A total of 98 index cases of Portuguese families without molecular diagnosis were screened for variants using either the first or the second custom sequencing panel. The mean coverage varied from 126 to 801 reads: 419 reads per base with 94% of the regions with a coverage ≥30 × with the first panel and 362 reads with 97% of the regions with at least 30 × of coverage with the second panel. All the variants considered relevant (rare, predicted deleterious, expected to have an impact given the suspected mode of inheritance) were confirmed by Sanger sequencing and segregation analysis was performed in all the available family members. The regions with less than 30-fold coverage were screened by Sanger sequencing in autosomal recessive cases in which only one heterozygous potentially disease-causing variant was identified. Relevant insufficiently covered exons in patients with a compatible phenotype were also sequenced by Sanger (ie, exon 1 of SPG7 in patients with cerebellar atrophy and/or optic atrophy). An in-house index of coverage was calculated for each exon and for each patient to search for genomic rearrangements.

Genetic characterization

A molecular diagnosis of HSP was confirmed in 20.4% (20/98) of the cases. The coverage analysis was responsible for the identification of one large homozygous deletion encompassing exons 12 to 14 in SPG11 that was confirmed by multiplex ligation-dependent probe amplification (Table 1, Supplementary Figure S1) and was considered to affect spatacsin function. Additionally, after filtering of the NGS data, we found 139 nucleotide variants present in 74 families with minor allele frequency below 1.5% that potentially affected protein function according to at least one prediction software. These variants were divided in: (i) Disease-causing variants (17 variants in 14 families), (ii) Likely disease-causing variants (6 variants in 5 families), (iii) variants of unknown significance – VUS (52 variants in 37 families) and (iv) Excluded variants (64 variants in 45 families) by several criteria detailed in Figure 1. In the remaining 24 families, no disease-causing variants were found after filtering.

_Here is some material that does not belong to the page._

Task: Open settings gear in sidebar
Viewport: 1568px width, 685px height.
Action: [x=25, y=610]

Table 1 Disease-causing and likely disease-causing variants found in 20 families
Figure 1
figure 1

Schematic illustration of the Portuguese cohort with the criteria applied for filtering and classification of the variants identified in the 98 families.

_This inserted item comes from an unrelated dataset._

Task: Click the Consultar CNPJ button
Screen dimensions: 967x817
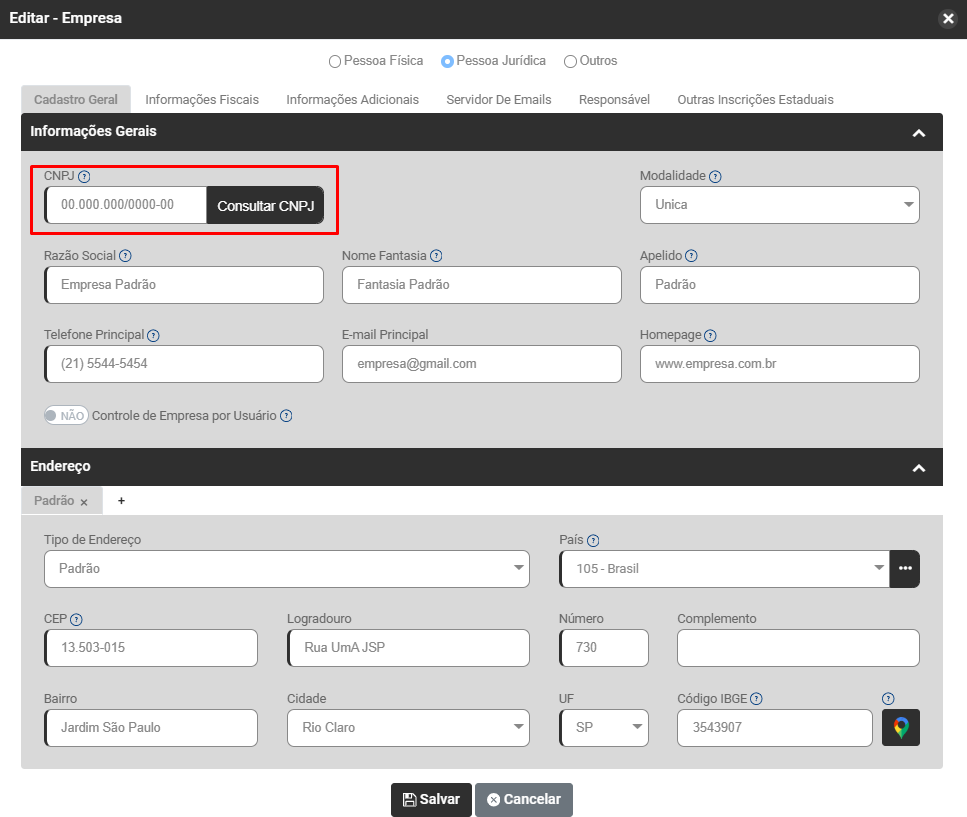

We considered 24 (of the 140) variants to be affecting protein function in 20 families (Table 1, Figure 2 and Supplementary Figure S1). Most (n=18) were classified as disease-causing variants because they were already reported as disease-causing variants, caused an early stop codon (nonsense and frameshift) or were large gene rearrangements. The other ones (n=6) were considered as likely disease-causing because we did not perform functional studies to prove it. All of them had low frequency in databases and a predicted deleterious effect (Table 1) and additionally, in 16 of these families, we could demonstrate their segregation with the disease (Figure 2 and Supplementary Figure S1), which included all the families with likely disease-causing variants.

Figure 2
figure 2

Pedigree with segregation analysis, electropherogram and conservation of the seven novel missense variants. A black circles and squares indicate affected individuals with HSP; an asterisk in a symbol indicates family members with available DNA. Electropherogram with the position of the missense variant boxed. Conservation of the region of the altered amino acid (boxed).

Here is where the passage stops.